The origin of the Hoysalas is a matter of much interesting speculation and controversy. Like their distinguished contemporaries, the Seunas, the Hoysalas too claim their descent from Yadu (Lunar Dynasty) and call themselves the Yadavas. The conventional titles like, "Yadavanarayana", "Yadavakutambrad-yumani" and "Dvaravatipura-varadhisvara" are common to both the Seunas and the Hoysalas. These details are compiled from internet and by various sources by the Blogger over the years.

Thursday, August 26, 2010

Narasimha Temple, Nijagallu, Tumkuru Taluk, Tumkur District.

The Narasimha temple in Nijagallu Betta is one of those forgotten monuments. So much so that its name was not part of the list of ancient monuments. Situated close to Dobbaspet on the Bangalore-Tumkur road (NH 4), the hill is also called Siddhara Betta, as the 'Siddhas' were once believed to have meditated on its slopes.
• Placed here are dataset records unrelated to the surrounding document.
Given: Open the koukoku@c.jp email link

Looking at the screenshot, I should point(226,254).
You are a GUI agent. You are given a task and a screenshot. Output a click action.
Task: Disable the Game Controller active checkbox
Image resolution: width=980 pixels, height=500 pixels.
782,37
The Narasimha Temple stands between the base and summit of the hill. One can get there by taking a left from the over bridge near Dobbspet bus stand. The visitor will have to take the small steps carved on the rock.

The ancient fort on the hill may have been built by Mysore king Chikkadevaraja Wodeyar in 1690-1694 AD, but now only the outer wall remains. And after crossing the small Darga the temple will be visible. There is a small fresh water pond called akka tangi in front of the darga, which is named after Syed Badshah Shah Kareem, a Sufi saint.

There is no precise history of the shrine, but carvings on the outer wall are similar to the Hoysala architecture and the temple itself resembles the Thirunarayana Shrine in Melkote. Localities believe it to be a Hoysala structure. It's shocking to notice the frontal being covered by thick overgrowth; entering the temple is therefore possible only from the left side.

However, the interiors of the temple are intact and in a good condition. There is a mantapa with fine carvings of Jaya and Vijaya, the two dwarapalakas of Vaikuntha, near the entrance. One enters the empty garbhagruha through a passage, which may have been built for the worshippers. The idol of Narasimha was shifted to a temple in nearby village.

Another fortification on the hill starts from the temple and goes on to the summit, where more monuments are located.

The hill contains another Darga (on the back of the temple). There's also a Shiva temple with statues of Ganesha, Subramanya and Veerabhadra on the outer wall. Inscriptions near the temple dating back to 1698 attribute the hill-fort to Chikkadeva. From here the scenes of the other hills are spectacular.

There is a cave temple dedicated to Lord Shiva with carvings of dikpalakas and Nataraja.

In 1771 AD Marathas led by young Peshwa Madhav Rao attacked this region. Hyder Ali was the army chief of Mysore and his forces were defeated. The battle took place in Nijagallu.